• _Given data_

——————

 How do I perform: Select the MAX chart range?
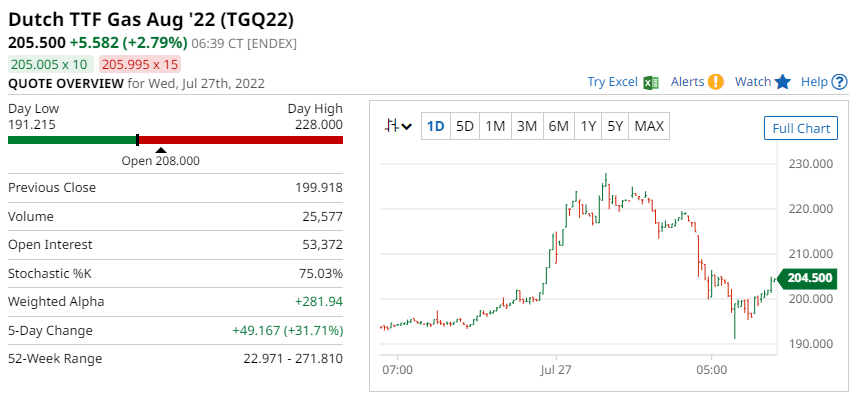[649, 126]
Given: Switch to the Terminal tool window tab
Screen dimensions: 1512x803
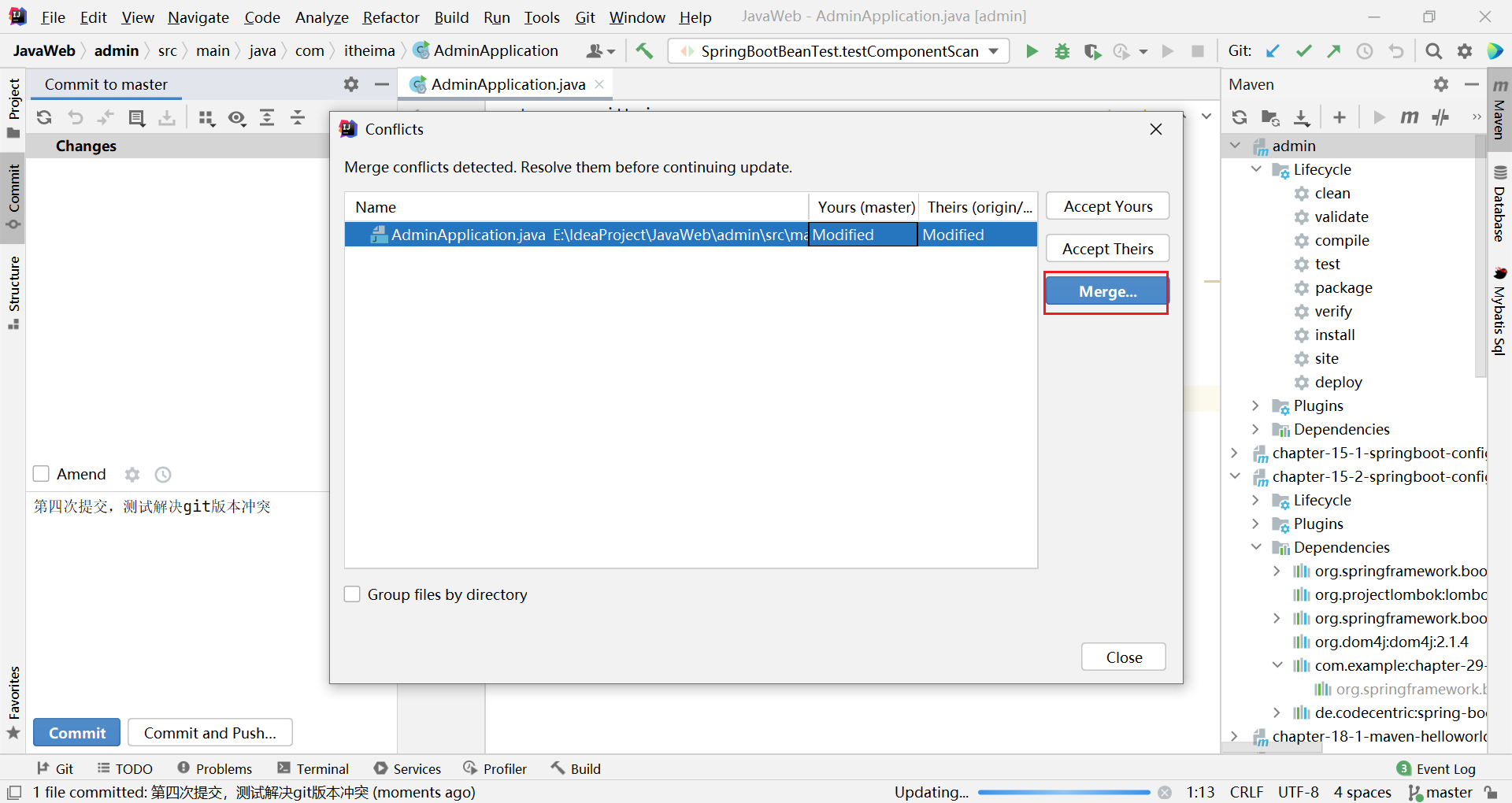Looking at the screenshot, I should pyautogui.click(x=313, y=768).
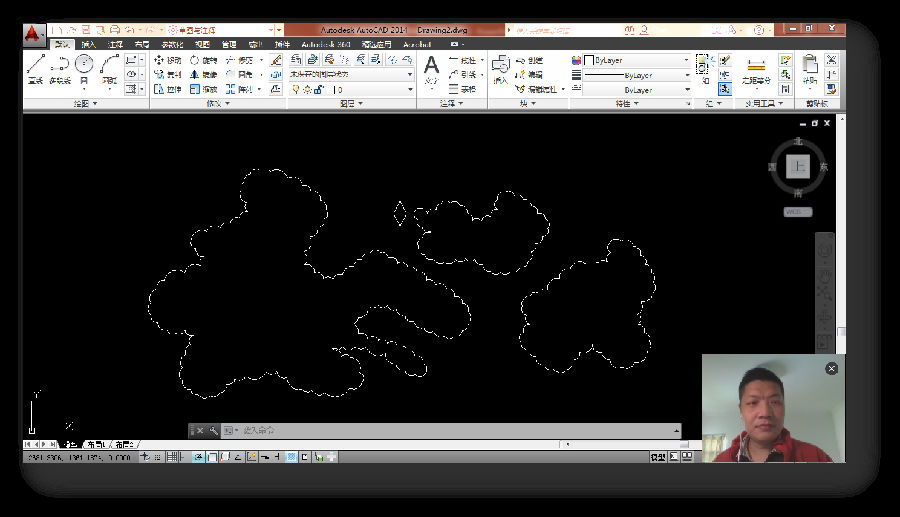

——————

• _The task_
Rewrite the lines above, swapping "Terminal" for "Console" and leaving everything else unchanged. Omit the pictures.

• _The answer_
 How do I perform: Select the MAX chart range?
[649, 126]
Given: Switch to the Console tool window tab
Screen dimensions: 1512x803
Looking at the screenshot, I should pyautogui.click(x=313, y=768).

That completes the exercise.